1. Ensure your chicken breasts are not overcooked during the initial roast; they will cook further in the pie. Aim for just cooked through and juicy.2. When making the roux, cook the flour and butter mixture for at least 2 minutes to eliminate any raw flour taste. Stir constantly to prevent burning.3. For the pastry, use very cold butter and shortening, and handle the dough as little as possible to ensure a flaky crust. Overworking develops gluten, leading to a tough pastry.4. Blanching the carrots briefly ensures they are tender in the final pie without becoming mushy.5. The egg wash on the pastry not only provides a beautiful golden sheen but also aids in sealing the crust to the bowl.

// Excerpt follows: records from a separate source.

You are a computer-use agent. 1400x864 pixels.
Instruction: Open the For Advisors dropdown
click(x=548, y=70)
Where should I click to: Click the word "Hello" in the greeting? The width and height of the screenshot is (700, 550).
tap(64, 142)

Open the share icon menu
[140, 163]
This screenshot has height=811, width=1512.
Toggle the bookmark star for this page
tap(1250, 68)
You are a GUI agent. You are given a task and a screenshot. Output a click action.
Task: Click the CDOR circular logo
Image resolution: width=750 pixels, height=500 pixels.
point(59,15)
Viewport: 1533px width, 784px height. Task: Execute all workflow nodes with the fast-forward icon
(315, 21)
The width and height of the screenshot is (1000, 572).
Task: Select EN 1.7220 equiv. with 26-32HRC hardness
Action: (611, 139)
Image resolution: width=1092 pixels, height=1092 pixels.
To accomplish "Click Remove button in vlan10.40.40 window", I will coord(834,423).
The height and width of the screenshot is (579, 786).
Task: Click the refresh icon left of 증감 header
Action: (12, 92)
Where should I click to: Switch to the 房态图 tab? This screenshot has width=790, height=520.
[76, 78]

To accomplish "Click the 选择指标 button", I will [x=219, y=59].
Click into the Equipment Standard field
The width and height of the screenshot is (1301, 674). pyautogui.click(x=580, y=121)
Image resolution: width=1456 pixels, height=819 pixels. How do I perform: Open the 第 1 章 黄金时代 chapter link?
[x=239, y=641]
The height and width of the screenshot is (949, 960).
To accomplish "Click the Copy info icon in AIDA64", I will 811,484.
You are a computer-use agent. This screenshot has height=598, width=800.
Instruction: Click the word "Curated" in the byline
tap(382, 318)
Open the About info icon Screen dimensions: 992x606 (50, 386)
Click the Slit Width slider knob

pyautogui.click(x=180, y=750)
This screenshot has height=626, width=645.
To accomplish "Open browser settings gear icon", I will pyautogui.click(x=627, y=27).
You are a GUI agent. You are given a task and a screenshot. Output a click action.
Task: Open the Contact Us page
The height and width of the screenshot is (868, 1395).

Shape crescent dough into a braided form, fill with creamy chicken pot pie filling, and bake until golden. It’s complete comfort of pot pie with less effort, ideal for a cool fall evening dinner.

Crescent rolls are like your fall kitchen’s best buddy, turning into sweet treats, savory snacks, or cozy dinners with no stress. These 14 recipes bring all the warm, autumn vibes you’re craving, from breakfast to party apps. So, grab that dough, have some fun, and let your kitchen smell like fall. Your friends and family are gonna love these!